The case at bar is distinguishable from the cases of Clapp v. Halliday, 48 Ark. 258 (2 S. W. 853), and Muncie National Bank v. Brown, 112 Ind. 474 (14 N. E. 358), cited by the appellant. In the first of those cases the subsequent mortgagee accepted a mortgage not only reciting a prior one, but expressly stipulating and providing for its payment, and the court very properly held that he was estopped to deny that which he had expressly agreed was the truth. In the second, it was held that the subsequent mortgagee would not be permitted to assail a prior mortgage on the ground that it was made to defraud creditors. That decision is evidently correct in principle, for in such a case the mortgagor himself would be estopped to assert that he had executed a mortgage for such a purpose.

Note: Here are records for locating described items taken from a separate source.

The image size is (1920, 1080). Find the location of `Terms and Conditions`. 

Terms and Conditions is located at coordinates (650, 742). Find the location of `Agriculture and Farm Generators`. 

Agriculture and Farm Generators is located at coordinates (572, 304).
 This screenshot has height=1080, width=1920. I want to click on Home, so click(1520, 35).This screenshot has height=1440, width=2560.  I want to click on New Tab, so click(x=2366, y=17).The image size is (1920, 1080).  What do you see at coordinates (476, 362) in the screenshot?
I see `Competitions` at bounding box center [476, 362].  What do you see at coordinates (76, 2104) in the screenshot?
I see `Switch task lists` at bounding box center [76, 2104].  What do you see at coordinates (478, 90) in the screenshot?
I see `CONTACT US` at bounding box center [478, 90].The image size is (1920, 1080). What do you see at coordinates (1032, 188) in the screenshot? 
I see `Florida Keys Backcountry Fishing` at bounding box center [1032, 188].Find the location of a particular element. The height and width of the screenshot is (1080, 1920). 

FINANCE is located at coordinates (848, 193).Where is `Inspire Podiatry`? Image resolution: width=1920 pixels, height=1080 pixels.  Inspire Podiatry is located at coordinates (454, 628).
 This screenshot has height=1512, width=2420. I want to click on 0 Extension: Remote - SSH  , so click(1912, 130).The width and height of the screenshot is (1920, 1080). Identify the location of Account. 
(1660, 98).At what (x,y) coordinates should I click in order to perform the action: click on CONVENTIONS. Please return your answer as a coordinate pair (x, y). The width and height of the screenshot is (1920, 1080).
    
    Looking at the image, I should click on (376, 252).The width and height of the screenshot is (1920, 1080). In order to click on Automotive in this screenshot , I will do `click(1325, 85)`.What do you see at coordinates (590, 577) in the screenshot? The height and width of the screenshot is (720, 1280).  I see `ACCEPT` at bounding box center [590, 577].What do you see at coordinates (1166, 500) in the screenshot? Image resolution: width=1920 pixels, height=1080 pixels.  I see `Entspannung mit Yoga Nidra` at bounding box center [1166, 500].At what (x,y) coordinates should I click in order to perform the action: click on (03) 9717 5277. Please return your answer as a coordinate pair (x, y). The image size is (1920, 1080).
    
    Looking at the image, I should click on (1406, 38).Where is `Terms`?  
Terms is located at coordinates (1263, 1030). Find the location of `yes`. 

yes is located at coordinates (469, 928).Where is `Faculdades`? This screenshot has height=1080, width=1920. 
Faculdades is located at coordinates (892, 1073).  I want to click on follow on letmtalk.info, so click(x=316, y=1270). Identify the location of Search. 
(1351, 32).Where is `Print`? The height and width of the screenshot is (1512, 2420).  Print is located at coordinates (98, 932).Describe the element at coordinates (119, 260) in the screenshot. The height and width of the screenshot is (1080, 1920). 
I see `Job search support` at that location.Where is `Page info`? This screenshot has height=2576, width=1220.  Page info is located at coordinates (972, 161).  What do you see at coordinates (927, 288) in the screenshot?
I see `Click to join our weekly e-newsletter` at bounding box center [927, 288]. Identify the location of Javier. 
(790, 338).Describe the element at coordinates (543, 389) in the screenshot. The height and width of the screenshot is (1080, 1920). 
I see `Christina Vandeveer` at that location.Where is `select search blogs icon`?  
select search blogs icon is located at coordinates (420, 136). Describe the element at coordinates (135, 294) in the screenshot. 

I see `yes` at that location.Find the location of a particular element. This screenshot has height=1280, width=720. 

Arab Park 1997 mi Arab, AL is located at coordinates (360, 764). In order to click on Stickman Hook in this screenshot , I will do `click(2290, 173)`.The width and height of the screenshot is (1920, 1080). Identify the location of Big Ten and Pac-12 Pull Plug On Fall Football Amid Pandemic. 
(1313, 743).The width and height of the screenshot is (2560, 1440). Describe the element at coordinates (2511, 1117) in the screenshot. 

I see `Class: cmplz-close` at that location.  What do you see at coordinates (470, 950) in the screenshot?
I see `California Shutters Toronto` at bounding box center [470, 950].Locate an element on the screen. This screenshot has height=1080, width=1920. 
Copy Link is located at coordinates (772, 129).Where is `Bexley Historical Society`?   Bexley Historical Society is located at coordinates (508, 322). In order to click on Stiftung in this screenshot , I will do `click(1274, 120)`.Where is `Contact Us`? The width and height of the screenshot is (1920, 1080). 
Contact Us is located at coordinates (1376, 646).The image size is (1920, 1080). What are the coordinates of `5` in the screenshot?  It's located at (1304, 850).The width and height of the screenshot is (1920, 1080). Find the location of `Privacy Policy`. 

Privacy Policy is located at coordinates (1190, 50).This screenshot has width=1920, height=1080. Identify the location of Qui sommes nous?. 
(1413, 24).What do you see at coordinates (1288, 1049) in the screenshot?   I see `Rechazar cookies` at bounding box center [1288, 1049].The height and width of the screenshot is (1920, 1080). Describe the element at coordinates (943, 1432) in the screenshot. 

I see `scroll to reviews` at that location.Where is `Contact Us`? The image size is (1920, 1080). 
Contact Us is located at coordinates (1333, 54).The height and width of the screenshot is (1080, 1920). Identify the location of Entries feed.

Owing to the peculiar condition of the record in this case, and the probability that the same condition will not again arise, we have purposely refrained from deciding the several points raised by the motion to dismiss the appeal, though we are rather inclined to the view that some of them are not without merit.

The judgment is affirmed.

Dunbar, C. J., and Stiles and Hoyt, JJ., concur.






Dissenting Opinion

Scott, J.

(dissenting).- — I dissent. I think the proof shows a consideration and delivery, and that appellant had a valid mortgage.